Assignment: California House Price Analysis¶

Your Task¶

You'll analyze real California house prices to understand wealth distribution. Calculate:

Mean and median house prices
Quartiles (Q1, Q2, Q3) to understand the distribution
Create a histogram using print statements
Write a function that tells you what percentile a house price falls in

This will show you why median home price is more meaningful than average!

Setup¶

Step 1: Getting Access to the Dataset¶

First, you'll need to access our shared datasets folder and add it to your Drive.

Open this link to our shared datasets folder in a new tab
Click the dropdown arrow next to "datasets" at the top
Select "Organize" → "Add shortcut"
Choose All Locations and then "My Drive" as the location
Click "Add"

You should now see "datasets" in your Google Drive!

Step 2: Connect Colab to Your Drive¶

In your Colab notebook, run this code to access your Google Drive:

# Connect to Google Drive
from google.colab import drive
drive.mount("/content/gdrive")

When prompted:

Click the link
Choose your Google account
Allow access
Copy the authorization code back to Colab

Step 3: Load the House Price Data¶

# Open and read the file
file_content = open("/content/gdrive/MyDrive/datasets/house_prices.txt", "r").read()

# Convert file lines to numbers
prices = []
for line in file_content.strip().split('\n'):
    prices.append(float(line))

print(f"Loaded {len(prices)} house prices")
print(f"First 5 prices: {prices[:5]}")

Assignment¶

Task 1: Calculate Mean and Median¶

# Calculate the mean
# TODO: Sum all prices and divide by count

# Calculate the median  
# TODO: Sort the prices first
# TODO: Find the middle value (remember even vs odd count!)

# Print your results
print(f"Mean house price: ${mean_price:,.2f}")
print(f"Median house price: ${median_price:,.2f}")

What do you notice about the difference?

Task 2: Find the Quartiles¶

Quartiles divide your data into four equal parts:

Q1: 25th percentile (25% of houses cost less)
Q2: 50th percentile (the median)
Q3: 75th percentile (75% of houses cost less)

# Sort the data first!
sorted_prices = sorted(prices)
n = len(sorted_prices)

# Calculate quartile positions
# TODO: Q1 is at position n//4
# TODO: Q2 is at position n//2  
# TODO: Q3 is at position 3*n//4

print(f"Q1 (25th percentile): ${q1:,.2f}")
print(f"Q2 (50th percentile): ${q2:,.2f}")
print(f"Q3 (75th percentile): ${q3:,.2f}")

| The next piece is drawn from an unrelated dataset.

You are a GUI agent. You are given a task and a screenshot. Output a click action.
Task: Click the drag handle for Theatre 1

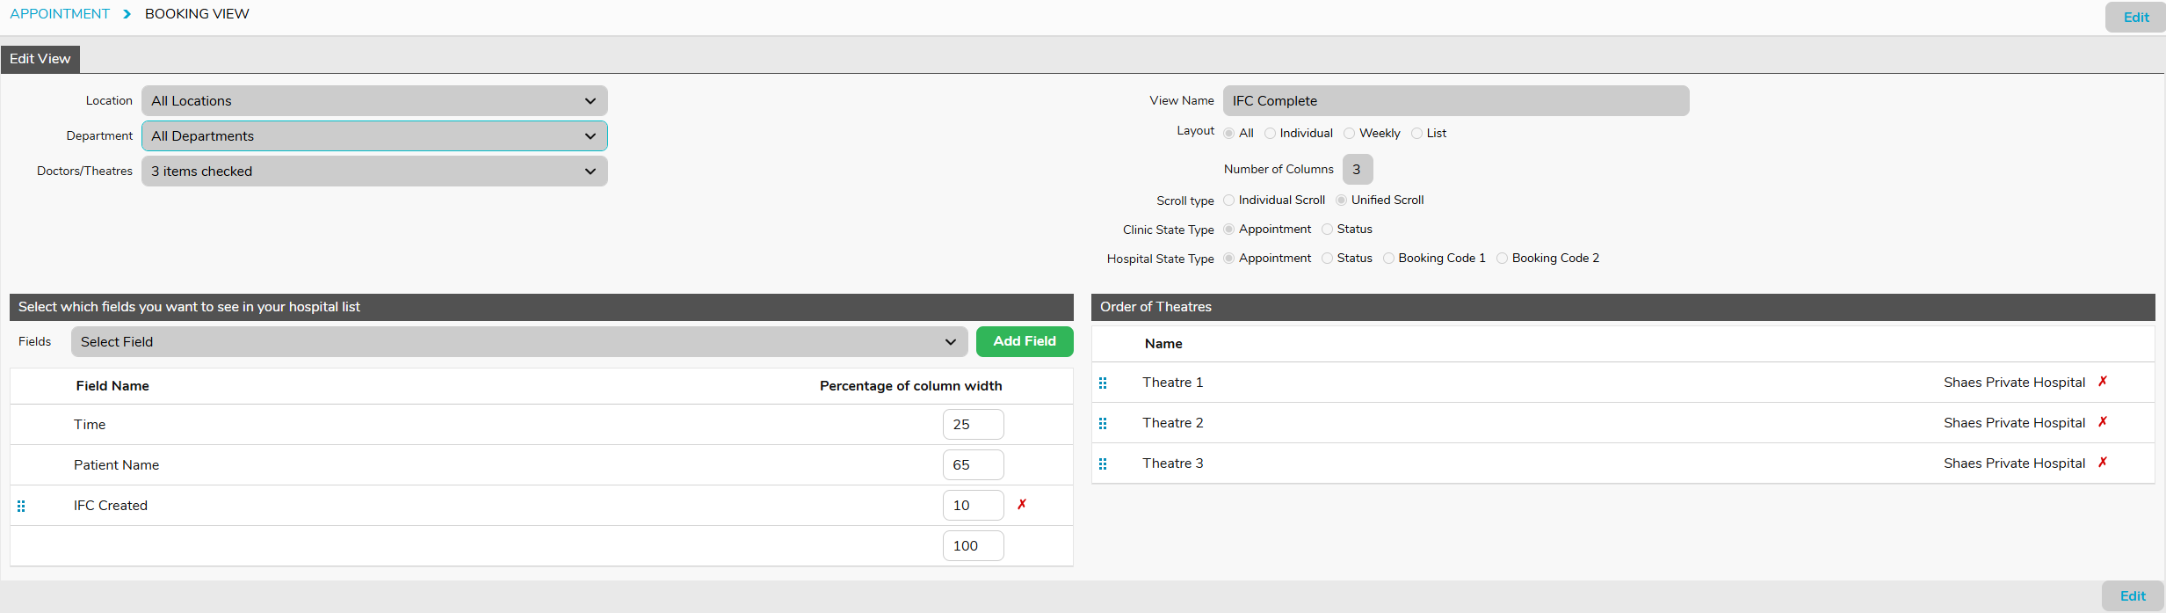(1103, 383)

Task 3: Percentile Calculator¶

Write a function that tells you what percentile a given house price is at:

def find_percentile(house_price, all_prices):
    sorted_prices = sorted(all_prices)

    # Count how many prices are below this price
    # TODO: Loop through sorted_prices and count

    # Calculate the percentile
    # TODO: (count_below / total_count) * 100

    return percentile

# Test your function
my_house = 450000
result = find_percentile(my_house, prices)
print(f"A ${my_house:,} house is at the {result:.1f} percentile")

Task 4: Create a Histogram¶

Visualize the distribution using print statements where each █ represents 20 houses.

# Define price ranges (bins)
bin_0_50k = 0
bin_50_100k = 0
bin_100_150k = 0
# Etc.


# Loop through the prices and, for each one,
# use an if/elif/else statement to count the house
# in the correct bin


# This function, which makes a bar of the correct length,
# has been written for you.
def make_bar(count):
    bar = ""
    for i in range(size // 20):
        bar += "█"
    return bar


# Print the histogram
print("California House Price Distribution:")
print(f"$0-50k:   {make_bar(bin_0_50k)}")
print(f"$50-100k: {make_bar(bin_50_100k)}")
print(f"$100-150k: {make_bar(bin_100_150k)}")
# TODO: Print the other bins